Hawe Setiawan
http://pengajiansastra.wordpress.com
MAJELIS Sastra Bandung (MSB) mulai dibuka pada 25 Januari 2009. Forum ini diprakarsai oleh penyair dan wartawan Matdon, penyair Dedy Koral, penulis dan fotografer Aendra H. Medita, penulis Hermana HMT, aktivis Hanief, aktor Ayi Kurnia, dan dramawan Yusef Muldiana. Forum tersebut berbasis di Bandung, dan menyelenggarakan pertemuan bulanan di Gedung Indonesia Menggugat (GIM)—bekas gedung landraad (pengadilan pribumi) zaman kolonial.
Sejak MSB mengawali kegiatannya, setiap bulan Matdon dan kawan-kawan mengundang dua hingga empat penyair untuk menghadirkan karya masing-masing dalam forum, yang kemudian dibahas oleh hadirin. Selain biasa bertemu muka dalam forum diskusi di GIM, para peserta forum ini biasa berbagi karya dan komentar seputar sajak melalui jejaring sosial facebook. Lebih kurang setahun sejak forum ini mulai dibuka, terbit antologi puisi Ziarah Kata (Majelis Sastra Bandung, 2010).
Ziarah Kata menghimpun 99 judul sajak dari 44 orang penyair. Para penyair yang karyanya dimuat dalam buku 110 halaman ini pada umumnya pernah diundang oleh MSB ke Bandung untuk membaca puisi dan berdiskusi. Sebagian besar di antaranya lahir pada dasawarsa 1970-an hingga 1980-an. Penyair “sulung” adalah Iwan Soekri Munaf yang lahir pada 1957, sedangkan penyair “bungsu” adalah Zulkifli Songyanan yang lahir pada 1990. Sebagian besar di antaranya kini tinggal di Bandung atau wilayah di dekatnya. Beberapa di antaranya sering mengumumkan sajak melalui forum atau media lain, seperti Bode Riswandi, Dian Hartati, Ratna Ayu Budhiarti, Toni Lesmana, dan Ujianto Sadewa. Nama baru cukup banyak.
Buku ini diterbitkan oleh MSB sendiri, dan merupakan buku pertama yang dihasilkan dari forum tersebut. Menurut Matdon, “Rois ‘Am” MSB, terbitnya antologi ini dapat “mempertegas bahwa MSB serius menjadi semacam ruang tadarusan puisi”.
***
UNGKAPAN “ziarah kata” bisa mendua makna.
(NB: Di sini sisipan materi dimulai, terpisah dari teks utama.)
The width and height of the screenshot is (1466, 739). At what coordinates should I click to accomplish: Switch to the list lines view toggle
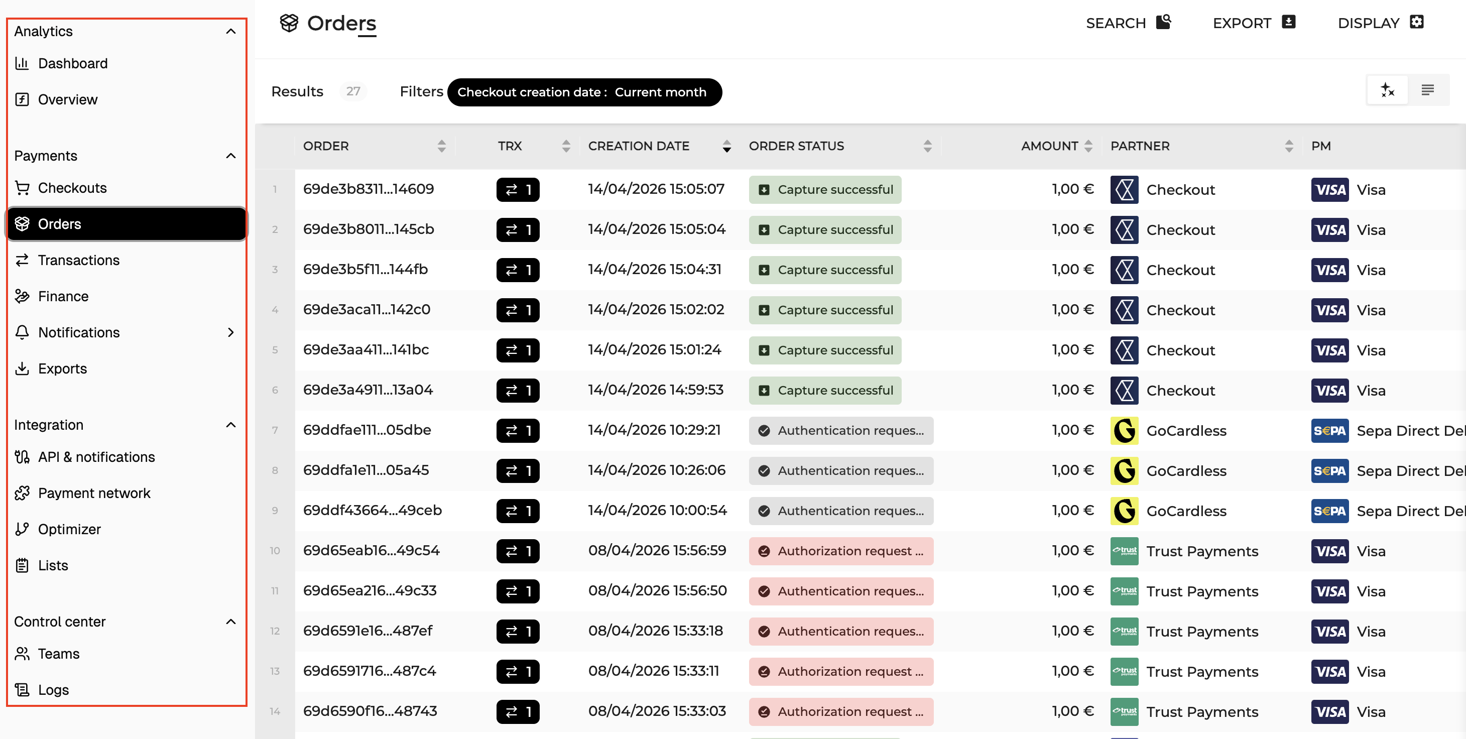click(x=1427, y=90)
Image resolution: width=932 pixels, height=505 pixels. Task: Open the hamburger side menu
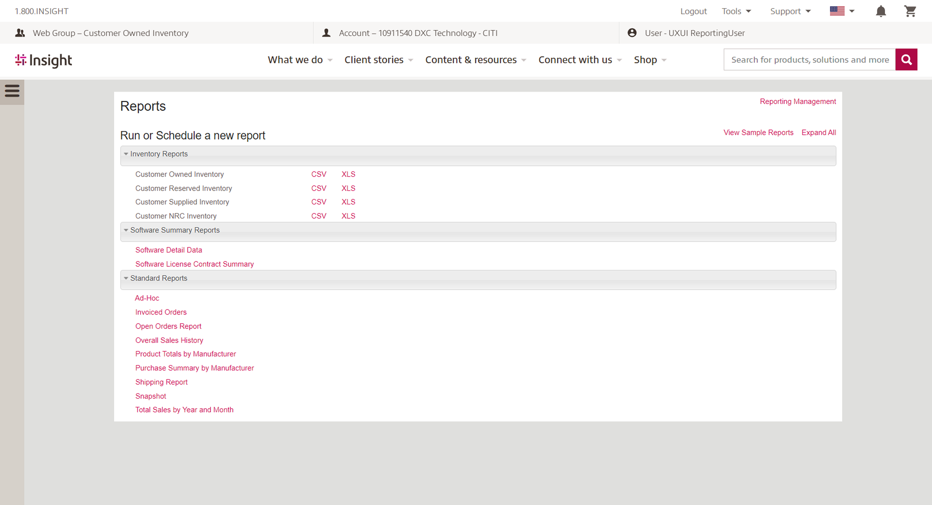[x=12, y=91]
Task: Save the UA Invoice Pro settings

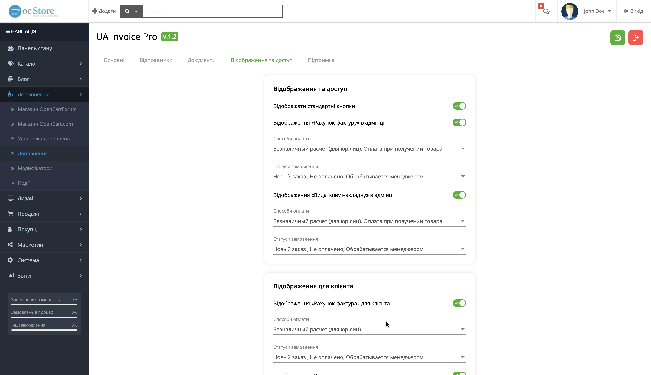Action: 617,38
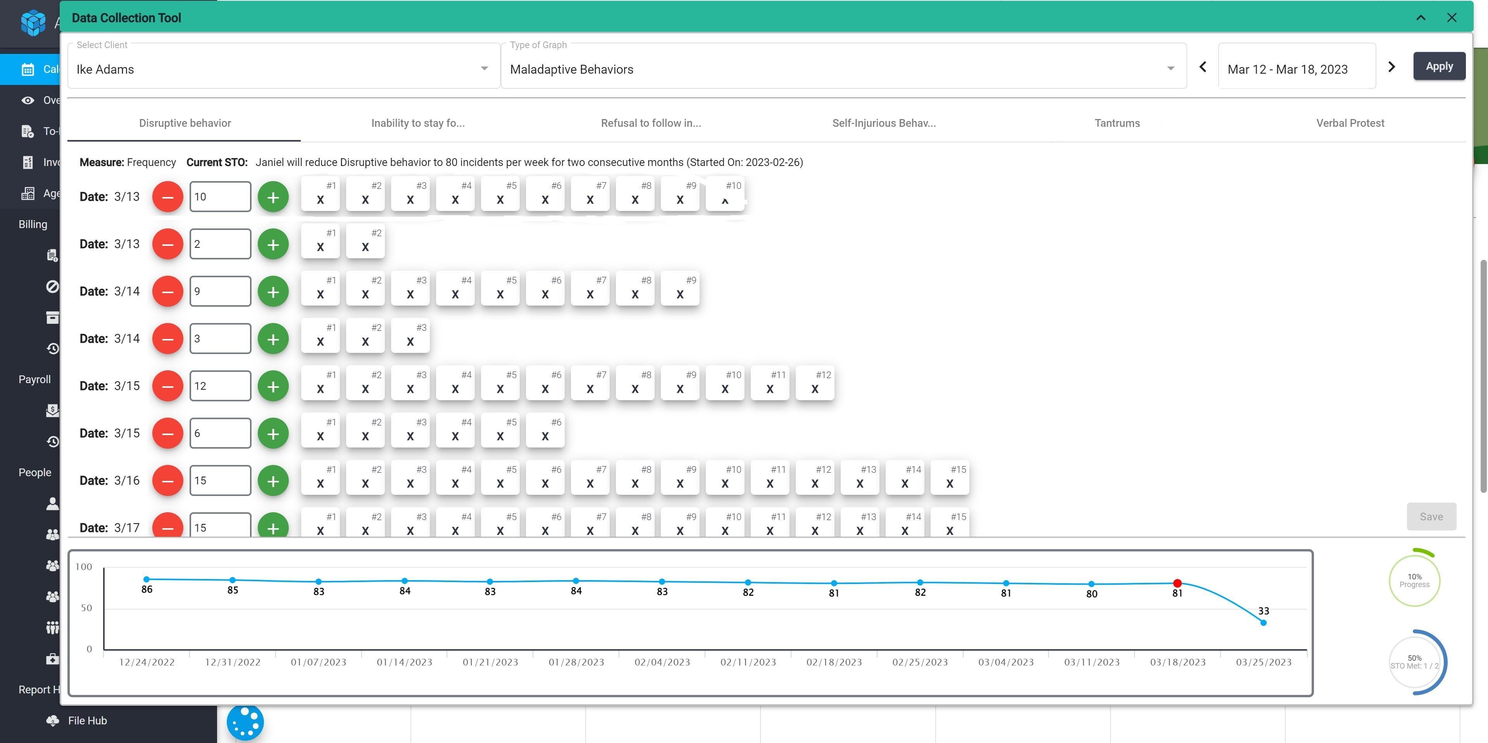Click the count input field showing 6
Viewport: 1488px width, 743px height.
220,433
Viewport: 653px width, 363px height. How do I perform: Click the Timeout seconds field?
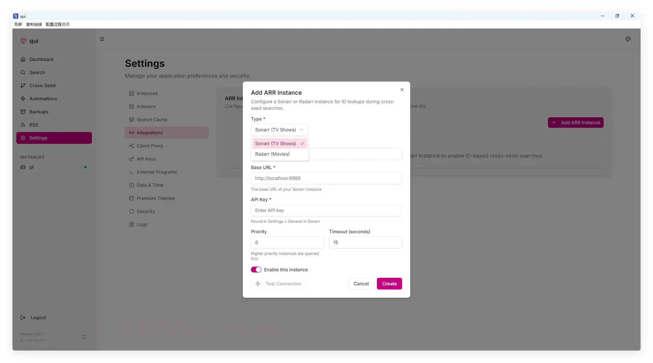click(365, 242)
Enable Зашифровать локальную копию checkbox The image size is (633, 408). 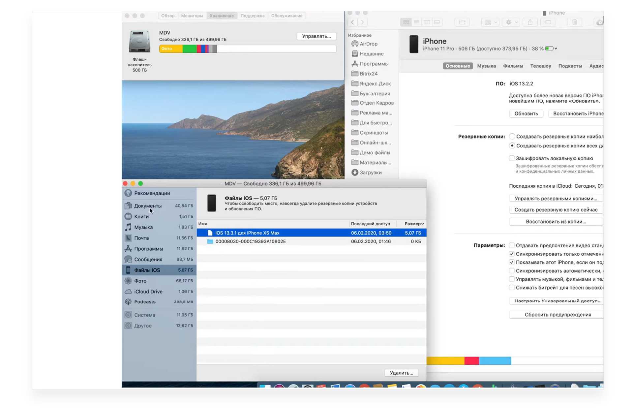click(512, 158)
Pertama, upaya menghikmati atau menghormati kata sedemikian rupa, seakan kata adalah hal keramat. Kedua, laku kata yang menyerupai kegiatan berziarah, dalam arti bahwa kata-kata yang muncul dalam puisi dapat menghikmati kehidupan (atau kematian) dunia manusia. Mungkin, ungkapan itu sedikit banyak menyiratkan harapan tersendiri terhadap kreativitas yang selama ini diwadahi oleh MSB. Mudah-mudahan saja, ungkapan itu tidak berarti bahwa para penyair sedang menziarahi kematian kata, atau kata-kata sedang menziarahi kematian kreativitas penyair.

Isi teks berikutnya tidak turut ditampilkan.